**** Lesetext ****

Die Gegenleistung muss in ihrem Umfang nicht unbedingt dem Wert, auf den verzichtet wird, entsprechen. Sie kann von geringerem Wert sein, aber auch von größerem. Sie kann allerdings nicht unbegrenzt hoch sein, denn auch lebzeitige Zuwendungen in Form von Abfindungen werden zum Nachlass hinzugerechnet. Verletzen sie die Pflichtteile anderer Erben, so unterliegen sie der Pflichtteilsergänzungsklage.
Ein Erbauskauf ist insbesondere dann eine sinnvolle Lösung, wenn Nachkommen einen größeren Geldbetrag benötigen, eine Schenkung aber nicht für zielführend erachtet wird. Typische Anwendungsfälle sind hierbei die angestrebte Selbstständigkeit eines erwachsenen Kindes, der Kauf einer Eigentumswohnung oder der Bau eines Eigenheims.

**** Bereitgestellte Angaben ****

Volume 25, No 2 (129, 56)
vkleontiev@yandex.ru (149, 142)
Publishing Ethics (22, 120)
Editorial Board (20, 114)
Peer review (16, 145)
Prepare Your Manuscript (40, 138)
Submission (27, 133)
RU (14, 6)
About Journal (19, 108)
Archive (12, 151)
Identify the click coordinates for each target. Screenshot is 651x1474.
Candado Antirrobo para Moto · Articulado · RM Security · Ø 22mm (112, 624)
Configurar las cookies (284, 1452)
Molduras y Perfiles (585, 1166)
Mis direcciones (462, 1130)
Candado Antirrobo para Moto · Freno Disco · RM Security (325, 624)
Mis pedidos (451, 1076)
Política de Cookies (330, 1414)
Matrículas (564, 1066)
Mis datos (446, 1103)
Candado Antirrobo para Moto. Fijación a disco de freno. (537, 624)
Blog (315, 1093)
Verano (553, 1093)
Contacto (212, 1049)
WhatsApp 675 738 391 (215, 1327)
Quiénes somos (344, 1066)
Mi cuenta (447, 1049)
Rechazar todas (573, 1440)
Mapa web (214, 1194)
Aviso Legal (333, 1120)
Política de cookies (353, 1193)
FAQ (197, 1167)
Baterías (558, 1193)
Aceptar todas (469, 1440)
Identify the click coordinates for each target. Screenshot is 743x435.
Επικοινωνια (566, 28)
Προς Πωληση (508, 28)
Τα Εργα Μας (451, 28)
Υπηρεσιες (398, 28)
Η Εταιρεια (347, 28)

****

■ Aufgaben ■
1. Unter welcher Voraussetzung ist ein Erbauskauf laut dem Text über den Erbauskauf besonders sinnvoll?
2. Erklären Sie anhand des Textes über den Erbauskauf, warum die Gegenleistung nicht beliebig hoch ausfallen kann.
3. Fassen Sie den Absatz des Textes über den Erbauskauf, der mit „Die Gegenleistung muss in ihrem Umfang“ beginnt, als Liste zusammen und behalten Sie dabei seine wesentlichen Aussagen bei.

■ Lösungen ■
1. Wenn Nachkommen einen größeren Geldbetrag benötigen, eine Schenkung aber nicht für zielführend gehalten wird.

2. Auch lebzeitige Zuwendungen in Form von Abfindungen werden dem Nachlass hinzugerechnet. Verletzen sie die Pflichtteile anderer Erben, kann gegen sie mit der Pflichtteilsergänzungsklage vorgegangen werden.

3.
- Die Gegenleistung muss nicht dem Wert entsprechen, auf den verzichtet wird.
- Sie kann geringer oder höher sein als dieser Wert.
- Unbegrenzt hoch darf sie nicht sein, da lebzeitige Abfindungen dem Nachlass hinzugerechnet werden.
- Verletzen solche Abfindungen die Pflichtteile anderer Erben, unterliegen sie der Pflichtteilsergänzungsklage.